The RBA may be wrong again
Locally, the RBA finished 2022 with its hard-won reputation battered and bruised by a ham-fisted approach to policy and the communication thereof through 2021 and into 2022.
Of course, the missteps in RBA communication, including the “no increase in the policy rate before 2024” have been well documented. However, it is more important to recognise that the substantive error that led to that flawed policy communication was an underappreciation of the persistence and magnitude of inflation.
There appears some risk that the RBA continues to underappreciate current inflation pressures. In my view, domestic interest rate markets may similarly underestimate inflation momentum and the policy rate implications.
Some of the RBA caution reflects a belief in ‘Australian exceptionalism’: the notion that Australia’s wage and inflation circumstances are somehow less challenging than elsewhere in the developed country complex. The evidence for such ‘exceptionalism’ is scant.
Indeed, well-intentioned but fundamentally flawed changes to the regulatory environment, particularly in relation to the wage-setting framework, run the risk of entrenching higher inflation in Australia compared to elsewhere.
High frequency data such as the NAB monthly business survey continue to indicate considerable wage and price momentum into 2023. That shouldn’t surprise: the unemployment rate is at its lowest in almost 50 years.
The RBA has defended its comparative caution by warning against “scorching the earth” to get inflation down, implying a more aggressive approach involves outsized costs in terms of activity and employment.
But drawing on the 1970s experience, an alternative construct is that that the ‘scorched earth’ more likely comes from central banks exhibiting some prevarication in assuming an aggressive role in containing inflation and then having to slam the monetary brakes later in the piece.

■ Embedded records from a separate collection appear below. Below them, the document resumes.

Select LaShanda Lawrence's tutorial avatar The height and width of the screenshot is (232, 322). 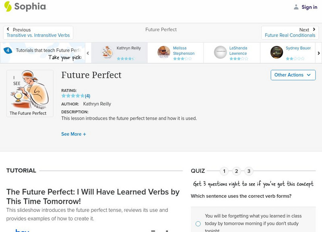[x=220, y=52]
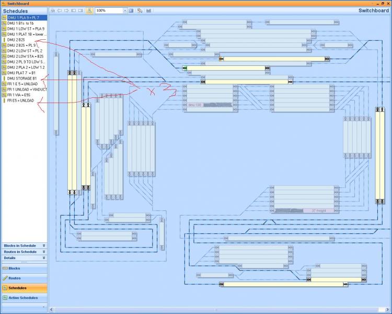Expand the Details section
The height and width of the screenshot is (314, 392).
pos(44,258)
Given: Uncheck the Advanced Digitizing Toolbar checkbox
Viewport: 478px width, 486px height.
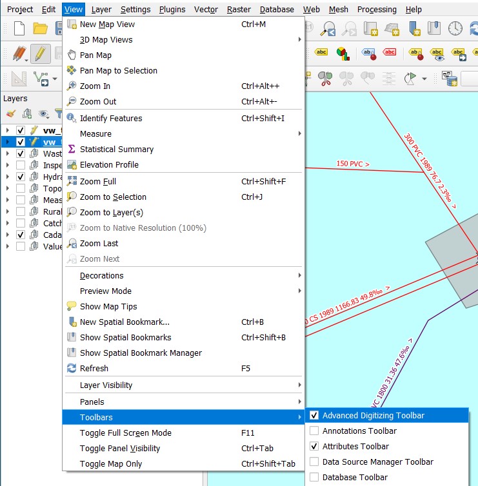Looking at the screenshot, I should point(314,415).
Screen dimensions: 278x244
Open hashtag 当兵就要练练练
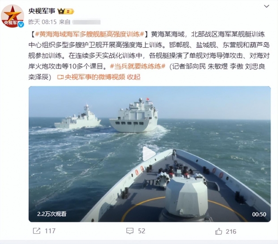[x=138, y=66]
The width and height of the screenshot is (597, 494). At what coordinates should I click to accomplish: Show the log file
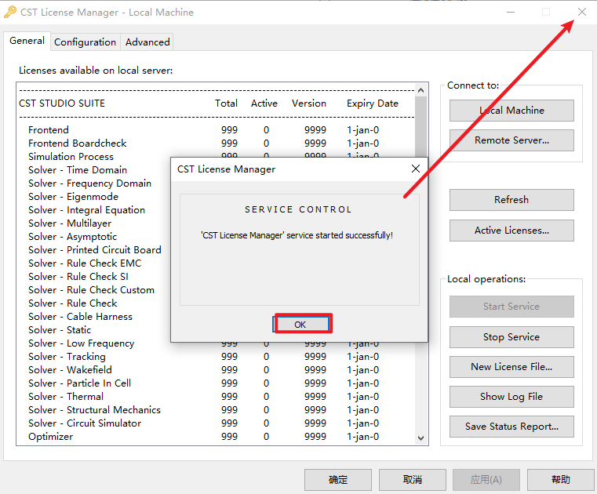tap(511, 397)
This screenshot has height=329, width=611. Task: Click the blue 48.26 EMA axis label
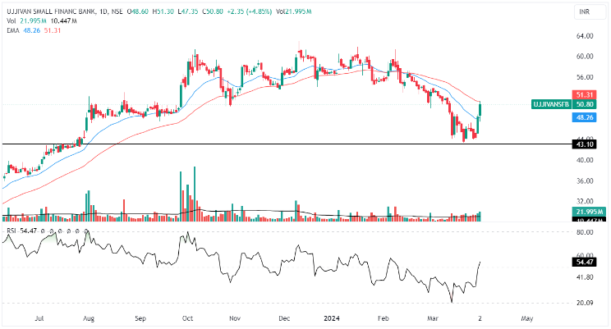(586, 117)
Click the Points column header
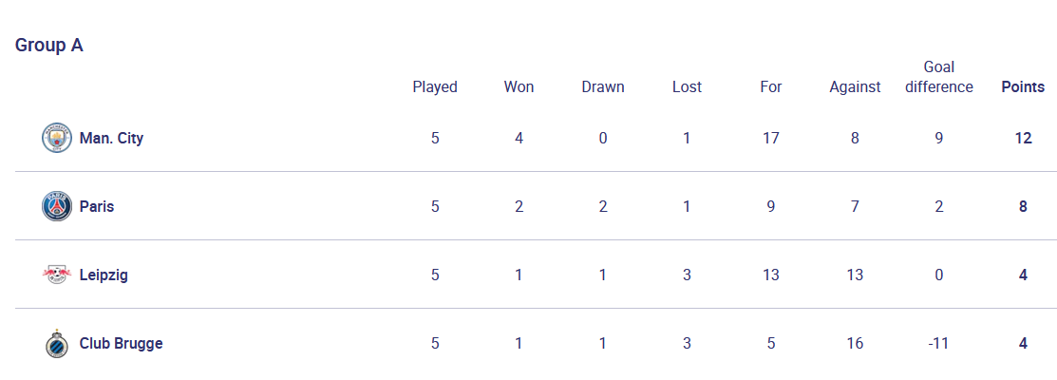1057x380 pixels. pyautogui.click(x=1023, y=86)
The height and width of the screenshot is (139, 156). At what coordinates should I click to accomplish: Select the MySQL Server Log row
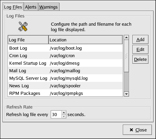coord(65,78)
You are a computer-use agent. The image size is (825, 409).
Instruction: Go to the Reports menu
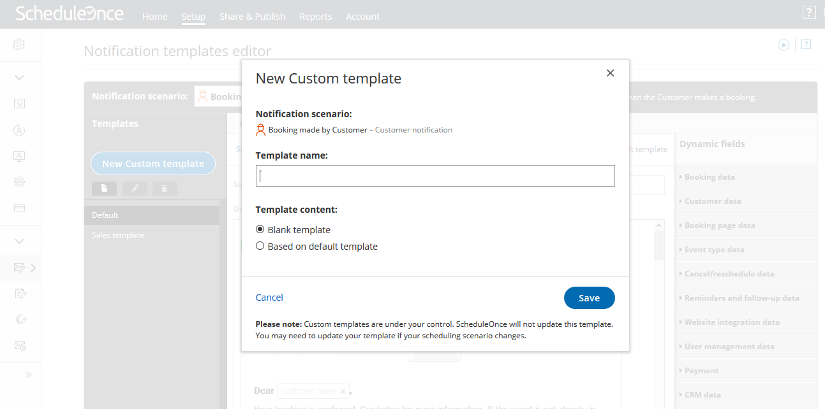(x=315, y=17)
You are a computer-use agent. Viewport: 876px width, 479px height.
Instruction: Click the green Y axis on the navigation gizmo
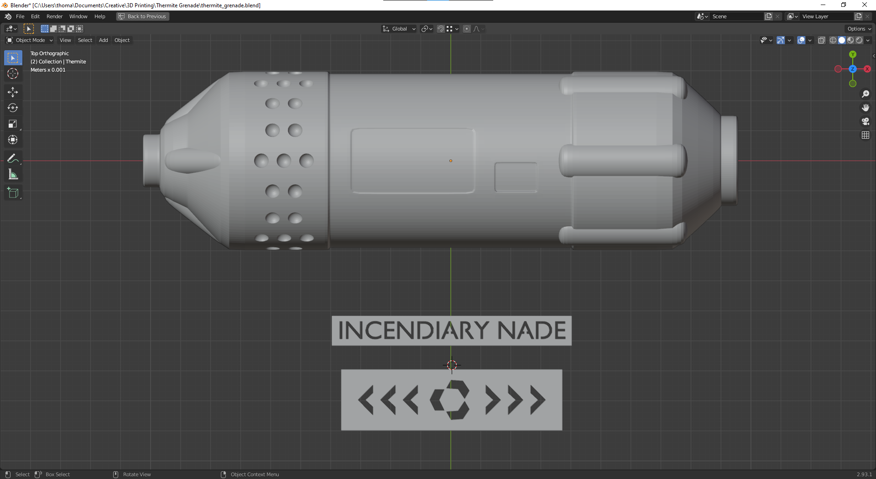tap(852, 54)
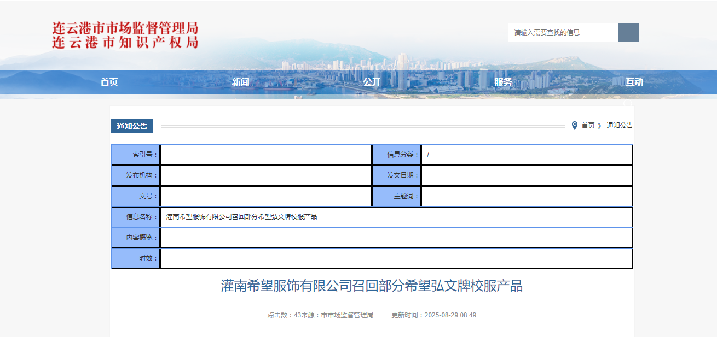Click the blue 通知公告 section label
717x337 pixels.
132,126
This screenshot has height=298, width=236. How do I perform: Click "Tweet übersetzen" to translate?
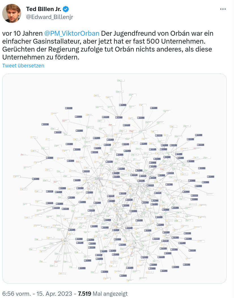pyautogui.click(x=23, y=66)
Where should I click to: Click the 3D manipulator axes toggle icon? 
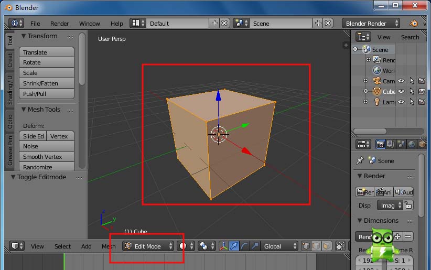point(223,246)
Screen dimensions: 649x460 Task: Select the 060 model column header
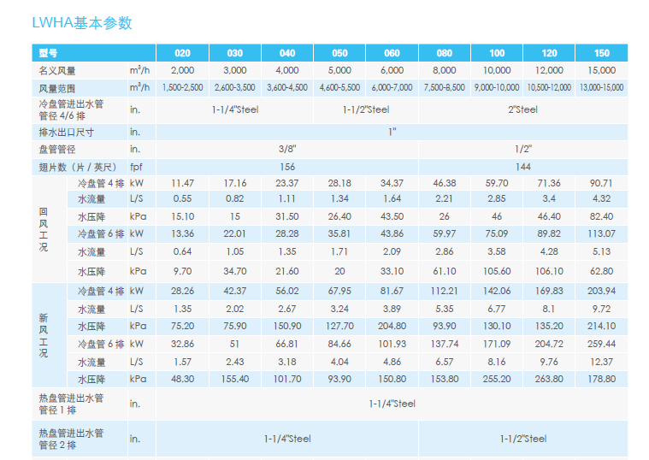(x=392, y=53)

The key risk with the RBA approach is that it admits the possibility of the emergence of the sort of inflation inertia that was last experienced on a global scale in the late 1970s and early 1980s.
As the RBA Governor has noted, the path to returning inflation to the 2-3% target and keeping the economy on an even keel “is a narrow one.”
Even so, it will be closely monitoring wage and price developments and should be possessed of an acute inflation anxiety as it approaches 2023.
Local interest rate markets should well heed that anxiety. In my view the domestic commentariat and market pricing of the policy rate reflect some complacency on the inflation front.
Diversification is as important as ever
For investors the key lesson is perhaps an obvious one: diversification. That has a particular poignance given a highly uncertain global economic environment.
The foundation of an investment portfolio should be both equity and bond beta, but they are the foundations only and should not comprise the sole components of a portfolio. Nor should the beta be comprised solely of domestic assets. If the RBA maintains its comparative caution that could be a headwind for the Australian dollar unless and until it reverses course. Domestic bond yields may have greater upside risk if the domestic inflation genie escapes the bottle, perhaps implying greater headwinds to domestic equities, particularly if wage and other costs accelerate sharply.
More poignantly investors should be seeking strategies that are non-correlated with equity and bond beta. This may include inflation-linked bonds, commodity exposure (including a small allocation to gold), long/short equity and bond strategies, macro hedge fund strategies, and ‘stylised’ equity tilts (e.g., defensive equity) to name a few.
The last word is agility, implying a modicum of liquidity. I mentioned at the outset ‘unknown unknowns’. A diversified portfolio is a buffer against that. Agility allows portfolio shifts as information sets are updated.
Stephen Miller is an Investment Strategist with GSFM, a sponsor of Firstlinks. He has previously worked in The Treasury and in the office of the then Treasurer, Paul Keating, from 1983-88. The views expressed are his own and do not consider the circumstances of any investor.